Let's cover the elephant in the room, first. Thanksgiving is one big, giant, American lie. The pilgrims and American Indians didn't share a Thanksgiving meal in 1621. Thanksgiving was first introduced in 1637, by then Massachusetts Governor Winthrop, to celebrate the troops returning from massacring 700 Pequot Indians. Gov. Winthrop decreed that their safe return from the massacre was "God's will" and therefore, they would observe a day of Thanksgiving to God for it. America as tried to whitewash that event since the 1930's and school children are taught a giant lie. All of those symbols we've seen with happy pilgrims sharing a meal with happy native indians, all bs.

Now, this is only the most recent reason I wrestle with Thanksgiving Day. I only found out the truth about this in the last 5 years. Ain't the internet a wonderful thing? But, this one is probably the strongest reason, for me.
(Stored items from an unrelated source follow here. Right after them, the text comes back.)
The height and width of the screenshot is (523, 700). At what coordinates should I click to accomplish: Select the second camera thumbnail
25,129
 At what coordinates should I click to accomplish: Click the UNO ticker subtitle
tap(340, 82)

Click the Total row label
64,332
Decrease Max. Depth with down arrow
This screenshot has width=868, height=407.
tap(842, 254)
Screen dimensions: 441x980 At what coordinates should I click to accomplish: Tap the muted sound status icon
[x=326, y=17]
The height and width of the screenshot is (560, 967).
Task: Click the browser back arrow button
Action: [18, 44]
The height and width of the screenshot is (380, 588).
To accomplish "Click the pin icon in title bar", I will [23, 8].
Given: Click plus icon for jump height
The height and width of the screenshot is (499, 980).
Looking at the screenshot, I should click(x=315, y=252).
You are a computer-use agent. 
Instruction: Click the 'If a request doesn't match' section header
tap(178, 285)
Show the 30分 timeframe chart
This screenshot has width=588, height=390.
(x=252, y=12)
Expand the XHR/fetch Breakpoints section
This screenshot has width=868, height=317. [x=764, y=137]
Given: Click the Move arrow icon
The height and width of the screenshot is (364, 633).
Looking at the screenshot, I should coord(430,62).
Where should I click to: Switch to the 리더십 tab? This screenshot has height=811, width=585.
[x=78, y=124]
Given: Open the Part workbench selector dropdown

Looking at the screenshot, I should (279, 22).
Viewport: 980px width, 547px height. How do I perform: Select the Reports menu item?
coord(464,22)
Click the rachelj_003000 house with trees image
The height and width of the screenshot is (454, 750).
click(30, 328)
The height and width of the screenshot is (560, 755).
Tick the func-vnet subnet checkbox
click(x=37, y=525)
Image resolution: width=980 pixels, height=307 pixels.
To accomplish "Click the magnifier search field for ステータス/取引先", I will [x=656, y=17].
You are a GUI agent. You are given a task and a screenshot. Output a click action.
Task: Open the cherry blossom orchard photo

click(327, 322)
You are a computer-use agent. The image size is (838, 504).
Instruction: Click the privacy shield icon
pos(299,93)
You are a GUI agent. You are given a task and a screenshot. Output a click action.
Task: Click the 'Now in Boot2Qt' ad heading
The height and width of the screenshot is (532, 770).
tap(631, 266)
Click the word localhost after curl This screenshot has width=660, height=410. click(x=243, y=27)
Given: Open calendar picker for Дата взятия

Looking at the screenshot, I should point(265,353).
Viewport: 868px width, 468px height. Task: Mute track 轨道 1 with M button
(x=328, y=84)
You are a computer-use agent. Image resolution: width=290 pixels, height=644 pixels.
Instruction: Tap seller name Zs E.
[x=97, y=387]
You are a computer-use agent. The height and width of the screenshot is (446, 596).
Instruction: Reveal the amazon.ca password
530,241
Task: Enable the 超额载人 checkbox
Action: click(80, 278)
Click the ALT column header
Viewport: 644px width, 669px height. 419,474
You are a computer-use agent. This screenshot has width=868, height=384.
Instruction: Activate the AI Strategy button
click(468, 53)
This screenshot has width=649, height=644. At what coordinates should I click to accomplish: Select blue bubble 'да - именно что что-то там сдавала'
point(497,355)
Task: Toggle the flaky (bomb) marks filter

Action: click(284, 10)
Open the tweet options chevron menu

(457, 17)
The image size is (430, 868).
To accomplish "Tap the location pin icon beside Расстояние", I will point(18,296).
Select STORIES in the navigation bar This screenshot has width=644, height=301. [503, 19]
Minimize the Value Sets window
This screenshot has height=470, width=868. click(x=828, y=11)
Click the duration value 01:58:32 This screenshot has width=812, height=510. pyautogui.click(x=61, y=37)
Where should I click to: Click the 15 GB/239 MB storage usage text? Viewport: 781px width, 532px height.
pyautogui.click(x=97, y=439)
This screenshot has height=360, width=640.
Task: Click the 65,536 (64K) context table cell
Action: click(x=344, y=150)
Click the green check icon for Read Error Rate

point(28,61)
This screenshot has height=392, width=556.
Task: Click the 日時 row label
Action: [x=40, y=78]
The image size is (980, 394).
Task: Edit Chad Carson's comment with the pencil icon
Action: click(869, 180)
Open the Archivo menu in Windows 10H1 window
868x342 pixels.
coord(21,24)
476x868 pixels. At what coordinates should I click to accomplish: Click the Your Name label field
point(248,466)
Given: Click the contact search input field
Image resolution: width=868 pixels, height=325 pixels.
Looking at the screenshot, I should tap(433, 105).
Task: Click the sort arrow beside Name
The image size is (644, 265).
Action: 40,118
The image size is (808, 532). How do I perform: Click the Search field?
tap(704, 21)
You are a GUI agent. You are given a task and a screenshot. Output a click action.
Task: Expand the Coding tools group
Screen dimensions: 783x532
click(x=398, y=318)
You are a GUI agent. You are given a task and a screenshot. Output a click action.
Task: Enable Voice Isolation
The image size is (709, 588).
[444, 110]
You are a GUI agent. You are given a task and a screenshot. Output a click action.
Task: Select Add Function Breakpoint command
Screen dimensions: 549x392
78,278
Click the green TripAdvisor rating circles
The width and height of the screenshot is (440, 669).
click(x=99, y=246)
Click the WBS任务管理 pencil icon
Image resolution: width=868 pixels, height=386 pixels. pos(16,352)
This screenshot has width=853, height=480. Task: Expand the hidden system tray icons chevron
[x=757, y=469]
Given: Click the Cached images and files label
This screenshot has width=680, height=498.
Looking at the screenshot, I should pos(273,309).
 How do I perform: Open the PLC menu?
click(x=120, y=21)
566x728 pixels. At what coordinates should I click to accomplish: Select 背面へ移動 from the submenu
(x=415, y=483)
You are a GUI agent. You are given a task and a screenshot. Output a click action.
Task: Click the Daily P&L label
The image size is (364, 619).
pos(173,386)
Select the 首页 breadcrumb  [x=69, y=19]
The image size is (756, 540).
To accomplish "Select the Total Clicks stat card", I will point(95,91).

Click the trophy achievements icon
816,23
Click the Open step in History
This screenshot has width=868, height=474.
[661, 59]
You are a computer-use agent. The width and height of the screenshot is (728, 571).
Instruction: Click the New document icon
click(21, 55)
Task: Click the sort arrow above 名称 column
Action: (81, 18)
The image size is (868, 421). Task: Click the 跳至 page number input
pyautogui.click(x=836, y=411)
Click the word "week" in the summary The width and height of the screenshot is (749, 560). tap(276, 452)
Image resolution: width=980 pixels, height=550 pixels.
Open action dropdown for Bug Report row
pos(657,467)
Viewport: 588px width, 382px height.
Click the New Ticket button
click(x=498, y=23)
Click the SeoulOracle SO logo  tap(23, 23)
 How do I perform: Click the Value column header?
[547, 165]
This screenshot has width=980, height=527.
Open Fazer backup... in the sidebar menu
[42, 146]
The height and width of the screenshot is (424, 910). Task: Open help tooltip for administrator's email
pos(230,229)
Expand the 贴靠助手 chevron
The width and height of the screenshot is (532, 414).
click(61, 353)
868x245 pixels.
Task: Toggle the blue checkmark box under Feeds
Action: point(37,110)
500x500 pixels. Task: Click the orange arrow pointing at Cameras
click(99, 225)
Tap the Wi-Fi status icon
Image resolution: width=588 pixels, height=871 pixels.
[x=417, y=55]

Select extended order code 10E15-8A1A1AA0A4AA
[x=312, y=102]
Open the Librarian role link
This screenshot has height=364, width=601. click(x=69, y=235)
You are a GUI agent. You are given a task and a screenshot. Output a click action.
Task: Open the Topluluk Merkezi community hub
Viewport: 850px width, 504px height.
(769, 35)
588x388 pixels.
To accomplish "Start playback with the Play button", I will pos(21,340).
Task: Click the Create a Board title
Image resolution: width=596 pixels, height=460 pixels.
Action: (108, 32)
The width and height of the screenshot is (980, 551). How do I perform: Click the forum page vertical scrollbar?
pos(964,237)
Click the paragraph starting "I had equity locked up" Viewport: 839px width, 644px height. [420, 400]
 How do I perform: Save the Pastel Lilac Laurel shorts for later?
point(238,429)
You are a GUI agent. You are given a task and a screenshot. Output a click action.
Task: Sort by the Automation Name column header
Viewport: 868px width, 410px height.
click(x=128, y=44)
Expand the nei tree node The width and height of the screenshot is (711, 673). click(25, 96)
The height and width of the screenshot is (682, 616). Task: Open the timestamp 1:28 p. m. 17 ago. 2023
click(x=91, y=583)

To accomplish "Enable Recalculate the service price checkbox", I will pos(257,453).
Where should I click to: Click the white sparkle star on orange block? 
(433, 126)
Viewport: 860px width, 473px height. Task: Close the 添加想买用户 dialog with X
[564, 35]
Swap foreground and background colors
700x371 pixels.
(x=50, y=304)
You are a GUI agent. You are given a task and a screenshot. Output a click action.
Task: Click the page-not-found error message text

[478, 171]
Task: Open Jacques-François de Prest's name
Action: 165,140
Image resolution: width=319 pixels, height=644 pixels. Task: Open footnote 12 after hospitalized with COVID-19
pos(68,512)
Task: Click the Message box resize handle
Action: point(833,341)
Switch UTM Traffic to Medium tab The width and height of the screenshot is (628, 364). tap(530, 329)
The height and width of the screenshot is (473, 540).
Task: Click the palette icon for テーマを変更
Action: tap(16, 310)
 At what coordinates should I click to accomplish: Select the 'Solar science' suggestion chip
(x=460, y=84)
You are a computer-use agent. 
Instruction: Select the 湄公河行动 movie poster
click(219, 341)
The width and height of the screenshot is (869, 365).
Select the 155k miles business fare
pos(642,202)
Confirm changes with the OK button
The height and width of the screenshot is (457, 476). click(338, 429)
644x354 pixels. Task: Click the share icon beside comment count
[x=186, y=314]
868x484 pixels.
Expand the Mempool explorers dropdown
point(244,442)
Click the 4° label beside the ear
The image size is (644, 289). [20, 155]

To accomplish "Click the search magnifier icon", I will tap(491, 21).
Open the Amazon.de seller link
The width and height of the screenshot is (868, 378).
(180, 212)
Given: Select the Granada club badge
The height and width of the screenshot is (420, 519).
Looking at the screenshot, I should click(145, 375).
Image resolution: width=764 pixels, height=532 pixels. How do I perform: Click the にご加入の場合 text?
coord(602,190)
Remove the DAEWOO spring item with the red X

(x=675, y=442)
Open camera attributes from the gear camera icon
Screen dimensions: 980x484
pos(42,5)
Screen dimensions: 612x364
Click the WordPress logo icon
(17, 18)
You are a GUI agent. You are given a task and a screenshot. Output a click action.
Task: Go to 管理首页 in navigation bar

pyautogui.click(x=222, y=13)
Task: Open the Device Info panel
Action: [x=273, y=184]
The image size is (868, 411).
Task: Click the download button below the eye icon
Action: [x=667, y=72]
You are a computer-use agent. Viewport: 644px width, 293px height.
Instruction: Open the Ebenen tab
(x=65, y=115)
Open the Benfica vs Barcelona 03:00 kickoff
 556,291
In the last 7 years, I've also learned that I have ties to two different American Indian tribes. Lakota Sioux and Cherokee. Cherokee from the 1700's, and my grandfather was 1/2 Sioux Indian. So, naturally, the symbolism that comes with Thanksgiving hits a raw nerve with me. Couple that with the fact that my damned relatives denied that we had American Indian heritage my entire life, resulting in myself and my kids never being exposed to traditions, and I get rather testy about the subject. I feel robbed, quite frankly.

Then, there's the subject of Thanksgiving food. Maybe it's just the family I grew up in, but there wasn't anything appetizing about Thanksgiving dinners. Maybe the stuffing. Maybe. Perhaps the pumpkin pie, something I almost worship as sacred, perhaps. Other than that, Thanksgiving has nothing to offer me in the fine dining department. This is how I see Thanksgiving dinner.


I don't know those people, I got this image from Wikipedia. There's probably food on that table somewhere, there appears to be a turkey up there by the man at the head of the table. But, "traditional" Thanksgiving dinner doesn't get much more interesting than this. And, these people appear to be praying to God. But, for what?? For all the "blessings" we **Washichu have been given?? Oh, that's right, this.


Lastly, how about the Thanksgiving themed PTSD? Just thinking about Thanksgiving dinner sends my anxiety into the stratosphere and I don't even live in the same state as the people who made that the case! Thanksgiving dinner in my family was the day that all my clinically insane relatives from one side of the family congregated in the same house for an entire day to argue and fight and subject my brother and I to hour after hour of crazy and lunacy. Or, alternately, the mostly normal relatives from the other side of the family congregated to make us eat all the stuff we didn't like. Like Waldorf salad and minced meat pie. From what I hear, this is the norm at Thanksgiving in more households than just my relatives, but that sort of begs the question. Why do we do this every year?! What's the point???

For the last 10 years, Thanksgiving has been nothing to me but Family, Food and Football. Five years ago, I gave up the cutesy symbols associated with what everyone else was "supposedly there to celebrate and just concentrated on the three Fs. But.......some people, Native Americans included, say that that really isn't enough. Why do you still bother with the day at all? Don't you understand that it's really just as bad as if we had a day to celebrate Adolf Hitler or the Holocaust? They have a point, but in my head, I still struggle with the issue.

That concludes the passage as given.